Start Text excerpt

I was going over the names of various loose leaf shapes in The Tea Enthusiast's Handbook again and got stumped comprehending lots of the differences (e.g. what's the difference between strip-style and open-twist?).
So I have attempted to make my own plain language classification system which is probably totally incomplete/unhelpful/mis-informational/whatever. Still, I'd be happy to hear corrections and thoughts about how to improve it : )
Without further ado:
# Intactness
Whole
Broken
# Length
Short-long
# Width
Narrow-broad (the Anji Bai Cha on the Canton Tea Co site looks very long and thin; I thought these were naturally tight buds (see below) first, until I read somewhere that the tea is shaped to this form)
# Direction
Straight (e.g. Long Jing)

End Text excerpt
Start Stored records

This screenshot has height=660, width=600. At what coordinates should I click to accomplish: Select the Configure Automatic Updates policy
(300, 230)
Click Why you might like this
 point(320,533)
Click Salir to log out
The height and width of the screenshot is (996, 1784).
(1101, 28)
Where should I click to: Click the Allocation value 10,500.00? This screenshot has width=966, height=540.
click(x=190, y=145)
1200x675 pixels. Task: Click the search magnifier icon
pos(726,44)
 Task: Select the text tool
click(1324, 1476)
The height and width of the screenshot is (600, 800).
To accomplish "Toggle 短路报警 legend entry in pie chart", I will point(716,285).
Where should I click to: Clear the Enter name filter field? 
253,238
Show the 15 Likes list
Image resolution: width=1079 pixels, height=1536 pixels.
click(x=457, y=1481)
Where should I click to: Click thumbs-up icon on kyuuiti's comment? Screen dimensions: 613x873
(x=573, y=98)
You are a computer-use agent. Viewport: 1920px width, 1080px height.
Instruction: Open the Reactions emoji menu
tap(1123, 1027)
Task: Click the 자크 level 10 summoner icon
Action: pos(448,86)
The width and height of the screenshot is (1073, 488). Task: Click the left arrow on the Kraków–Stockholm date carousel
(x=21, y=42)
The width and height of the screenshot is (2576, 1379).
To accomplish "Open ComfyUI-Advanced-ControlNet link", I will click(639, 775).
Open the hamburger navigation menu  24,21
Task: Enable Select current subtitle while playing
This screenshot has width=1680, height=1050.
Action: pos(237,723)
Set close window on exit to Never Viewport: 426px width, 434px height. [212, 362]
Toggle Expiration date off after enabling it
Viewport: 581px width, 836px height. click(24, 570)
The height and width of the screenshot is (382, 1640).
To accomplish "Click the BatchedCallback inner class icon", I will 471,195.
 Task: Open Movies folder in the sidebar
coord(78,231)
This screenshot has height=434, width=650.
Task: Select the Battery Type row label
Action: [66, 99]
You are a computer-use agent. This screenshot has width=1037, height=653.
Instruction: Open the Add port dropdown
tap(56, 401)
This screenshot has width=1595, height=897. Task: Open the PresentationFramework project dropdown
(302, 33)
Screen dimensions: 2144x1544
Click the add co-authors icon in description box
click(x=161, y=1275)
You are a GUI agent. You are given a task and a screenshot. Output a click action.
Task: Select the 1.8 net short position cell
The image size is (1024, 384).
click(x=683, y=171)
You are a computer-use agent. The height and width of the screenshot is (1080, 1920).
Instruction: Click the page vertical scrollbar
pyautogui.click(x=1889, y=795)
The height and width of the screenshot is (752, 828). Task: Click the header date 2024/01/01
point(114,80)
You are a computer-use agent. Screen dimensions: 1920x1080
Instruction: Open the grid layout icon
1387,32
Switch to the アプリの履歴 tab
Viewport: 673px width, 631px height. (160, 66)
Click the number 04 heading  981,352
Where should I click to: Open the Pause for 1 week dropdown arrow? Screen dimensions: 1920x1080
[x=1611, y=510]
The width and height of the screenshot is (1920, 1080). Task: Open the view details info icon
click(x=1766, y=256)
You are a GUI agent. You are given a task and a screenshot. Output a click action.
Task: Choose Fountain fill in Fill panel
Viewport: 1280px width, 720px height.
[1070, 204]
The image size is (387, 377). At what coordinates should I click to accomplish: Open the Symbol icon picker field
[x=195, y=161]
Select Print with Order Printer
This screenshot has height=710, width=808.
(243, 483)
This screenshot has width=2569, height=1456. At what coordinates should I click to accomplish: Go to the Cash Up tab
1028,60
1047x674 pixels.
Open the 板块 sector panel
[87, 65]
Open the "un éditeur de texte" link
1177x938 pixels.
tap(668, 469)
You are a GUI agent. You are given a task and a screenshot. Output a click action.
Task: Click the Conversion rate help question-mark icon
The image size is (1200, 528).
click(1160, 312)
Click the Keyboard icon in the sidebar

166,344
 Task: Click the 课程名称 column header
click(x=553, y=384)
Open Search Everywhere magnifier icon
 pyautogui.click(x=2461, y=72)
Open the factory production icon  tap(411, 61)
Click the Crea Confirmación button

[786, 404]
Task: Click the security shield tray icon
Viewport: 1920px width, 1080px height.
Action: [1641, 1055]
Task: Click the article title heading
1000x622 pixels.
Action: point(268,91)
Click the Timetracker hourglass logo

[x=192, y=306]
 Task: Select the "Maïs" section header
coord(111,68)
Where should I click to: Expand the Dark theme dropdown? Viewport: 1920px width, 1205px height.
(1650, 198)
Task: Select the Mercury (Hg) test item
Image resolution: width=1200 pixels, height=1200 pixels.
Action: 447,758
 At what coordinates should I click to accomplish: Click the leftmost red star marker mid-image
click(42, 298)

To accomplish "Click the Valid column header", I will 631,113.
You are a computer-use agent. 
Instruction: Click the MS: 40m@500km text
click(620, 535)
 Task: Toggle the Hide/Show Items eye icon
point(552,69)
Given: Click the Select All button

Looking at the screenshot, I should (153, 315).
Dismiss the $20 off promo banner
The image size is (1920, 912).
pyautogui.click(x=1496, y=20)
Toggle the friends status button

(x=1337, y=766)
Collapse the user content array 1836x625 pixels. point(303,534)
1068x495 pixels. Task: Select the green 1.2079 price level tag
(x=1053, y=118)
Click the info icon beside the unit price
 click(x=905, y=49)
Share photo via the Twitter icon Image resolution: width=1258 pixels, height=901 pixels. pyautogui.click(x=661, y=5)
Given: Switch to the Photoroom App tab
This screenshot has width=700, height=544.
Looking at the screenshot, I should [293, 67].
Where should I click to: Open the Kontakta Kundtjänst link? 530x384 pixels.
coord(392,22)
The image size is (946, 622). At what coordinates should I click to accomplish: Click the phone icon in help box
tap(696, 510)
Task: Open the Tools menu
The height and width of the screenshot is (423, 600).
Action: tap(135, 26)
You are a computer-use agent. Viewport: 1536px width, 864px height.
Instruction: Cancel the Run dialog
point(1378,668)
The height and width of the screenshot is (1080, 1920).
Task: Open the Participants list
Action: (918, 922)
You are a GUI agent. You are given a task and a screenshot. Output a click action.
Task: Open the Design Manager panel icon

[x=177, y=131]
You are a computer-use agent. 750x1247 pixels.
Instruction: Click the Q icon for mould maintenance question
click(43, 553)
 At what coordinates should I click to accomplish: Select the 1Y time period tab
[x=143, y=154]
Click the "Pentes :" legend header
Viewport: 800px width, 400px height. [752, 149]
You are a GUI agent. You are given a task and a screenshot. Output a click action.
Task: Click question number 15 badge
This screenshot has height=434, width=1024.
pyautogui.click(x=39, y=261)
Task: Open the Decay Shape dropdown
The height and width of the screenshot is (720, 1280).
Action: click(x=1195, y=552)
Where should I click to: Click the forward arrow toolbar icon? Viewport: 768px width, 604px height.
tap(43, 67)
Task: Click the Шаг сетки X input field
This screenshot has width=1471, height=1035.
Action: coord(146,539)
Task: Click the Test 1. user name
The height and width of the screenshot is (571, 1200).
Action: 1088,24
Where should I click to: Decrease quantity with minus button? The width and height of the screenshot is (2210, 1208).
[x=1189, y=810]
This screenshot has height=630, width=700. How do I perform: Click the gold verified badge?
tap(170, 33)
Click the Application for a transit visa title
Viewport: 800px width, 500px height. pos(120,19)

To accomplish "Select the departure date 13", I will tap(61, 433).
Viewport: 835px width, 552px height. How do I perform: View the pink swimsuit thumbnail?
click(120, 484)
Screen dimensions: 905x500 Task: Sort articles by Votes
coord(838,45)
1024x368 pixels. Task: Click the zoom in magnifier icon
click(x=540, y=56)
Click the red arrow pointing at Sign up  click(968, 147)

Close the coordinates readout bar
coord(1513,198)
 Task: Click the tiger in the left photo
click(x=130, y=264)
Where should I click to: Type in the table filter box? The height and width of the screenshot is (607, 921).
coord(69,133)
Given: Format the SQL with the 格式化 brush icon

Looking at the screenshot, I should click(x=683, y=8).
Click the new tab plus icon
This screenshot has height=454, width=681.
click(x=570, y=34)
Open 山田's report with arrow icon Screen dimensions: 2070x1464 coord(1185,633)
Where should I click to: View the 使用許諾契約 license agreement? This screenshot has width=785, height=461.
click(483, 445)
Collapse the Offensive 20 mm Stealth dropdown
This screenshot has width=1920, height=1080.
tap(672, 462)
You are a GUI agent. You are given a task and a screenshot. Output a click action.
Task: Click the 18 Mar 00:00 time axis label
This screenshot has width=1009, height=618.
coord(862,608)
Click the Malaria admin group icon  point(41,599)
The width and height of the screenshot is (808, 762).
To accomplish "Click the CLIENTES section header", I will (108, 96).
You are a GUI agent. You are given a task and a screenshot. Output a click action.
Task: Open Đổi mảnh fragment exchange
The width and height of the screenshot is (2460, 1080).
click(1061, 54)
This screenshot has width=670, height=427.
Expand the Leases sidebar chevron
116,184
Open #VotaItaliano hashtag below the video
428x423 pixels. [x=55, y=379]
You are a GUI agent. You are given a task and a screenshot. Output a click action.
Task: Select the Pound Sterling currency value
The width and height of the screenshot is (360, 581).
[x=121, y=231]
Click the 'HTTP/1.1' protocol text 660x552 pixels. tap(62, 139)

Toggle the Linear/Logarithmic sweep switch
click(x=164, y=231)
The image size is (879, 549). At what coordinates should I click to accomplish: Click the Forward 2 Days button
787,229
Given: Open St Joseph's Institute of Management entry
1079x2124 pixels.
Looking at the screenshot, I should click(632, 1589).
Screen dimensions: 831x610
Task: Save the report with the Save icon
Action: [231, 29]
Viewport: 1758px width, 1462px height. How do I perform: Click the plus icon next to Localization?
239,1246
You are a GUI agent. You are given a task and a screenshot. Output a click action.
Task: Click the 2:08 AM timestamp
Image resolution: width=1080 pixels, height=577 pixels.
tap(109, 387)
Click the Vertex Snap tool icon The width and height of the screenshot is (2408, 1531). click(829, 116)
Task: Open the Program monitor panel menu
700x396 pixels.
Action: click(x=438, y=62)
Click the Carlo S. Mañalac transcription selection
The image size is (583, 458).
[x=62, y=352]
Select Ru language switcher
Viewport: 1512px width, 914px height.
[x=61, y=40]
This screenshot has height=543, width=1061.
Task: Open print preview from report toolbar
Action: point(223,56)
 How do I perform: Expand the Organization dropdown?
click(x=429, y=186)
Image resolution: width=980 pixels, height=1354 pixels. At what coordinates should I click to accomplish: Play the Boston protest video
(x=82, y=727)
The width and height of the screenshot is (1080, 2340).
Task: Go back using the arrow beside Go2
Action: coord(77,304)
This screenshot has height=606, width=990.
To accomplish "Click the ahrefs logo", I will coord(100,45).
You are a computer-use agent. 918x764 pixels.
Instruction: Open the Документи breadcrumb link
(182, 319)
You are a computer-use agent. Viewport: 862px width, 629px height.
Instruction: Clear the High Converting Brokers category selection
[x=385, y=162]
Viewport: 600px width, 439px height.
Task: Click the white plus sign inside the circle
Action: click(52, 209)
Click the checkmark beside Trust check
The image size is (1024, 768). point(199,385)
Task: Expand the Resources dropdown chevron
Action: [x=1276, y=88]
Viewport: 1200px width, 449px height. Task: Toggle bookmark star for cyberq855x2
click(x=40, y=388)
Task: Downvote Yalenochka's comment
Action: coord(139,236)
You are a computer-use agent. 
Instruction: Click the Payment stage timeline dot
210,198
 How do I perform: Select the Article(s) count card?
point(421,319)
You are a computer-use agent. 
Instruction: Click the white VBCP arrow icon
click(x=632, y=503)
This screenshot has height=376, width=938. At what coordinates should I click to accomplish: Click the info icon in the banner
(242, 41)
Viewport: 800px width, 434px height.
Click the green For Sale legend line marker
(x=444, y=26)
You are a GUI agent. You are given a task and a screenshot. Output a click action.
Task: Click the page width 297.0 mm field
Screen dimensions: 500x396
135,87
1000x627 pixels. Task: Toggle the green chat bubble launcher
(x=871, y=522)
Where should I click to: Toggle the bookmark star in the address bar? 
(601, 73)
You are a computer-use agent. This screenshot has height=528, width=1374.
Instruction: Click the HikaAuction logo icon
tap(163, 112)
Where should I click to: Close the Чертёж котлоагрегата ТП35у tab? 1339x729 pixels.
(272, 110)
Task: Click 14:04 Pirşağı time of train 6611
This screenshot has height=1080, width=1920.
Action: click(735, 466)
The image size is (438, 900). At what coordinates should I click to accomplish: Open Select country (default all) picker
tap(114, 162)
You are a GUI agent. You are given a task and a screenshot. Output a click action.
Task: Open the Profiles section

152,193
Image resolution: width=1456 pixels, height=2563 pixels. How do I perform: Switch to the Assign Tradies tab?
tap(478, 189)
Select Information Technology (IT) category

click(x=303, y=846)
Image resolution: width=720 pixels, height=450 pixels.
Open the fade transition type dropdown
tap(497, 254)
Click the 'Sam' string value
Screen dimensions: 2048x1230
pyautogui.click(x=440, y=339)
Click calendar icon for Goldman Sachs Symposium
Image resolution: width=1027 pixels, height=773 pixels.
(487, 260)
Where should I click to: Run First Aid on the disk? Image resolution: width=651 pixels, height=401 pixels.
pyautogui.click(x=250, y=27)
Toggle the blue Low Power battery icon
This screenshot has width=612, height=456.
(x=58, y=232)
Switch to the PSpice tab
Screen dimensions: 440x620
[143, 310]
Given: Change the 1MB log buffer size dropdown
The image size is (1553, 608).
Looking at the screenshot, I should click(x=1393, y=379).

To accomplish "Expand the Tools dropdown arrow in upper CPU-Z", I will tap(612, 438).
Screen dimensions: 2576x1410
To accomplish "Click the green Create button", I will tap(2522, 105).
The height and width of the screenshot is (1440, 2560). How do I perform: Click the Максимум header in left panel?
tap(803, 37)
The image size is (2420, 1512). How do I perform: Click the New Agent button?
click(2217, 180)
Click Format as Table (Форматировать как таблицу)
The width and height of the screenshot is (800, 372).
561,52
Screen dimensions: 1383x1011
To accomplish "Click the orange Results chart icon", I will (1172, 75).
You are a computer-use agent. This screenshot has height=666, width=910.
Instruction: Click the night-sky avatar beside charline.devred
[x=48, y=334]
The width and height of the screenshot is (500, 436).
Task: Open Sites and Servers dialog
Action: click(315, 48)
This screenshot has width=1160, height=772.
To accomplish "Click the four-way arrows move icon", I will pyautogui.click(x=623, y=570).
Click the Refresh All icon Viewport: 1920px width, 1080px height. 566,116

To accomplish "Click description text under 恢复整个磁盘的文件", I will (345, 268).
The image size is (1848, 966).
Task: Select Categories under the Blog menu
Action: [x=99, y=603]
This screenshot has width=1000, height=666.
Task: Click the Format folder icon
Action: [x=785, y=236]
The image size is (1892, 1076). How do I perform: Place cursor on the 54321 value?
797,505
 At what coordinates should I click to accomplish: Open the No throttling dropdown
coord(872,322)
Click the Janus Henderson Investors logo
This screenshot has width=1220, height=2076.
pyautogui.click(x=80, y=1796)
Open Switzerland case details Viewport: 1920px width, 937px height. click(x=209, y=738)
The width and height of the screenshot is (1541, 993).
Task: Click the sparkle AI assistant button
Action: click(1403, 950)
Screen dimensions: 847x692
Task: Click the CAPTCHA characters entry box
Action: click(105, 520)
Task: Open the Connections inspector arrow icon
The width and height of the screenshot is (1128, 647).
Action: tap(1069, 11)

End Stored records

= The task =
Retype part of the post on tea leaf shapes word for word, starting at "So I have attempted" and stopping after "(e.g. Long Jing)". The listing comes from a different source than the post on tea leaf shapes.

= Answer =
So I have attempted to make my own plain language classification system which is probably totally incomplete/unhelpful/mis-informational/whatever. Still, I'd be happy to hear corrections and thoughts about how to improve it : )
Without further ado:
# Intactness
Whole
Broken
# Length
Short-long
# Width
Narrow-broad (the Anji Bai Cha on the Canton Tea Co site looks very long and thin; I thought these were naturally tight buds (see below) first, until I read somewhere that the tea is shaped to this form)
# Direction
Straight (e.g. Long Jing)